--- TASK STATEMENT ---
Once you have reviewed the listing below, restate it word for word.
***
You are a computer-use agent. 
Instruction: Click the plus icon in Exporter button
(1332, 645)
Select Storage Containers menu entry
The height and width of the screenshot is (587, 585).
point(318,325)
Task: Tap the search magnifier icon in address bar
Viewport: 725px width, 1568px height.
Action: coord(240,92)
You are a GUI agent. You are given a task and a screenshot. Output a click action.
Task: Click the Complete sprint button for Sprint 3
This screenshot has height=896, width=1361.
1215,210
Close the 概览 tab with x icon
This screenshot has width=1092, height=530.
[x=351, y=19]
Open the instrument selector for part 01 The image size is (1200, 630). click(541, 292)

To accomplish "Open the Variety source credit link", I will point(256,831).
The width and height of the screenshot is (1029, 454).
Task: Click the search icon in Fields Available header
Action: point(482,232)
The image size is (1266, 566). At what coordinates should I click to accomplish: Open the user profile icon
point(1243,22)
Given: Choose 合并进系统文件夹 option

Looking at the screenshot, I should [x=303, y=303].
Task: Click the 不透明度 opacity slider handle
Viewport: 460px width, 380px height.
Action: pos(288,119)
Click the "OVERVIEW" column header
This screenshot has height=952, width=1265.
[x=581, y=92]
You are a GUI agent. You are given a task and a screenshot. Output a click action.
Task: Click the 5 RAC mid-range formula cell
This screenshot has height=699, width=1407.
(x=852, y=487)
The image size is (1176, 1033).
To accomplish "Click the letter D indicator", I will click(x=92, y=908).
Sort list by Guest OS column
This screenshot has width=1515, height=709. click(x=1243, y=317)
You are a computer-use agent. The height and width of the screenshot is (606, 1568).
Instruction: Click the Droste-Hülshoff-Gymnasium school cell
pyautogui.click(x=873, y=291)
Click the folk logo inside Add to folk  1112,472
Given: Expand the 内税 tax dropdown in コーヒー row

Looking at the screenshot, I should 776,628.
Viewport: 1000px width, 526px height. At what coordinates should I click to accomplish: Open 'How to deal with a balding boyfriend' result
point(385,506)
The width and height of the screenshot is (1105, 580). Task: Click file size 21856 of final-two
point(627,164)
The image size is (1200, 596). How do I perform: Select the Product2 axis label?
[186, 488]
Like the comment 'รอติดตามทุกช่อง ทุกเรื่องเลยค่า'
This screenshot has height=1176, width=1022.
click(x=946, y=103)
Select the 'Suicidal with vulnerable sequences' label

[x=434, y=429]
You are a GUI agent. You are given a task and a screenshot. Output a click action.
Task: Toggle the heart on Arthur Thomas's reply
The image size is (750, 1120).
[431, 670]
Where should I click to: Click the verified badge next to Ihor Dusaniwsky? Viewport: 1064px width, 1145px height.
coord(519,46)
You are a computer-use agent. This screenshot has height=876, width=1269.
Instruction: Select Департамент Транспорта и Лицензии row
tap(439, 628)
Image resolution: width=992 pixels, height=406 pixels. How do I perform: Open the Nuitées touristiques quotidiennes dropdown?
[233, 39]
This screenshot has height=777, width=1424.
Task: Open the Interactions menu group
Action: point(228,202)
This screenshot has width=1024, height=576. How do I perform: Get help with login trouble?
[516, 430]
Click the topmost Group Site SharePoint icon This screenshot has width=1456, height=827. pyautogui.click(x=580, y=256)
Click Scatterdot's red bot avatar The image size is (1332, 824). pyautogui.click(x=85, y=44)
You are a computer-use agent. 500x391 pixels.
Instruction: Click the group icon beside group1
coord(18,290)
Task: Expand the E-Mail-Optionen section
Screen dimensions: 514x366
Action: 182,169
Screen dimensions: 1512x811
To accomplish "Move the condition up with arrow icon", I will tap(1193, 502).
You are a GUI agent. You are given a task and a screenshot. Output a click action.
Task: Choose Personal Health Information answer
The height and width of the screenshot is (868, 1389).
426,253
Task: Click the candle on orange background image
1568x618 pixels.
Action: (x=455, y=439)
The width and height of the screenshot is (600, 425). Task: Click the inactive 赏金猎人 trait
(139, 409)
***
--- EXERCISE RESPONSE ---
You are a computer-use agent. 
Instruction: Click the plus icon in Exporter button
(1332, 645)
Select Storage Containers menu entry
The height and width of the screenshot is (587, 585).
point(318,325)
Task: Tap the search magnifier icon in address bar
Viewport: 725px width, 1568px height.
Action: coord(240,92)
You are a GUI agent. You are given a task and a screenshot. Output a click action.
Task: Click the Complete sprint button for Sprint 3
This screenshot has height=896, width=1361.
1215,210
Close the 概览 tab with x icon
This screenshot has width=1092, height=530.
[x=351, y=19]
Open the instrument selector for part 01 The image size is (1200, 630). click(541, 292)

To accomplish "Open the Variety source credit link", I will point(256,831).
The width and height of the screenshot is (1029, 454).
Task: Click the search icon in Fields Available header
Action: point(482,232)
The image size is (1266, 566). At what coordinates should I click to accomplish: Open the user profile icon
point(1243,22)
Given: Choose 合并进系统文件夹 option

Looking at the screenshot, I should [x=303, y=303].
Task: Click the 不透明度 opacity slider handle
Viewport: 460px width, 380px height.
Action: pos(288,119)
Click the "OVERVIEW" column header
This screenshot has height=952, width=1265.
[x=581, y=92]
You are a GUI agent. You are given a task and a screenshot. Output a click action.
Task: Click the 5 RAC mid-range formula cell
This screenshot has height=699, width=1407.
(x=852, y=487)
The image size is (1176, 1033).
To accomplish "Click the letter D indicator", I will click(x=92, y=908).
Sort list by Guest OS column
This screenshot has width=1515, height=709. click(x=1243, y=317)
You are a computer-use agent. The height and width of the screenshot is (606, 1568).
Instruction: Click the Droste-Hülshoff-Gymnasium school cell
pyautogui.click(x=873, y=291)
Click the folk logo inside Add to folk  1112,472
Given: Expand the 内税 tax dropdown in コーヒー row

Looking at the screenshot, I should 776,628.
Viewport: 1000px width, 526px height. At what coordinates should I click to accomplish: Open 'How to deal with a balding boyfriend' result
point(385,506)
The width and height of the screenshot is (1105, 580). Task: Click file size 21856 of final-two
point(627,164)
The image size is (1200, 596). How do I perform: Select the Product2 axis label?
[186, 488]
Like the comment 'รอติดตามทุกช่อง ทุกเรื่องเลยค่า'
This screenshot has height=1176, width=1022.
click(x=946, y=103)
Select the 'Suicidal with vulnerable sequences' label

[x=434, y=429]
You are a GUI agent. You are given a task and a screenshot. Output a click action.
Task: Toggle the heart on Arthur Thomas's reply
The image size is (750, 1120).
[431, 670]
Where should I click to: Click the verified badge next to Ihor Dusaniwsky? Viewport: 1064px width, 1145px height.
coord(519,46)
You are a computer-use agent. This screenshot has height=876, width=1269.
Instruction: Select Департамент Транспорта и Лицензии row
tap(439, 628)
Image resolution: width=992 pixels, height=406 pixels. How do I perform: Open the Nuitées touristiques quotidiennes dropdown?
[233, 39]
This screenshot has height=777, width=1424.
Task: Open the Interactions menu group
Action: point(228,202)
This screenshot has width=1024, height=576. How do I perform: Get help with login trouble?
[516, 430]
Click the topmost Group Site SharePoint icon This screenshot has width=1456, height=827. pyautogui.click(x=580, y=256)
Click Scatterdot's red bot avatar The image size is (1332, 824). pyautogui.click(x=85, y=44)
You are a computer-use agent. 500x391 pixels.
Instruction: Click the group icon beside group1
coord(18,290)
Task: Expand the E-Mail-Optionen section
Screen dimensions: 514x366
Action: 182,169
Screen dimensions: 1512x811
To accomplish "Move the condition up with arrow icon", I will tap(1193, 502).
You are a GUI agent. You are given a task and a screenshot. Output a click action.
Task: Choose Personal Health Information answer
The height and width of the screenshot is (868, 1389).
426,253
Task: Click the candle on orange background image
1568x618 pixels.
Action: (x=455, y=439)
The width and height of the screenshot is (600, 425). Task: Click the inactive 赏金猎人 trait
(139, 409)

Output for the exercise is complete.